Michael James Barton writes for National Review Online:
On November 6, Florida Supreme Court justices R. Fred Lewis, Barbara Pariente, and Peggy Quince were up for retention election and were easily retained. As I discussed earlier on Bench Memos (as did Carrie Severino here and here) all three of these incumbents failed to qualify for the retention election, but made it onto the ballot anyway.
The original suit over this was dismissed on grounds that the two Floridians represented by the Southeastern Legal Foundation (SLF) did not have standing for the case (in fact, the court asserted that no one could have standing). That ruling is now under appeal.
On Monday, November 5, SLF, on behalf of another Florida citizen and taxpayer, filed an original action in the Florida Supreme Court asking the Court to issue a writ of quo warranto regarding the actions of Secretary of State Ken Detzner in determining the Justices “qualified” to be placed on the ballot. The argument is not one of conduct, but instead contends that none of the three justices lawfully qualified for the retention election and that the secretary of state failed to properly carry out his constitutional and administrative duties in the matter.
Incumbent Florida Supreme Court justices wishing to appear on the ballot for retention must submit certain documents in a particular manner during a particular timeframe; all three justices failed to do this. The secretary of state therefore should not have allowed them on the ballot, which has prompted the quo warranto action (i.e., a demand to show what authority he had for his actions as the secretary of state). Under the law, Secretary Detzner shall make every reasonable effort to inform those who have filed for retention election that they have failed to properly do so. But further, he also shall not contact any individual who has not filed for retention election that they need to take action, as he did for these three justices who had taken no action to file until he contacted them.

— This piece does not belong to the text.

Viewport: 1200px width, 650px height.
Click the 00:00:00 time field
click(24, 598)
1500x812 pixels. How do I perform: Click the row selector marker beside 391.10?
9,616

In fact, the suit asserts that the three justices had neither the intention nor ability to file the proper paperwork for the retention election. The issues of misconduct are not being raised here; the petitioner is simply asking the court to order the secretary of state to answer under what authority he determined the justices “qualified” to be placed on the ballot, since they had failed to meet the statutory qualification requirements. The petitioner is also asking under what authority he assisted the justices in “meeting” the deadline for qualifying. The evidence is undisputed that none of the three justices could have done so without the assistance of the secretary of state. Yesterday, the Florida Supreme Court transferred the case to a lower court where it will be heard. If this case is successful, Florida governor Rick Scott will appoint their replacements to the seven-member court.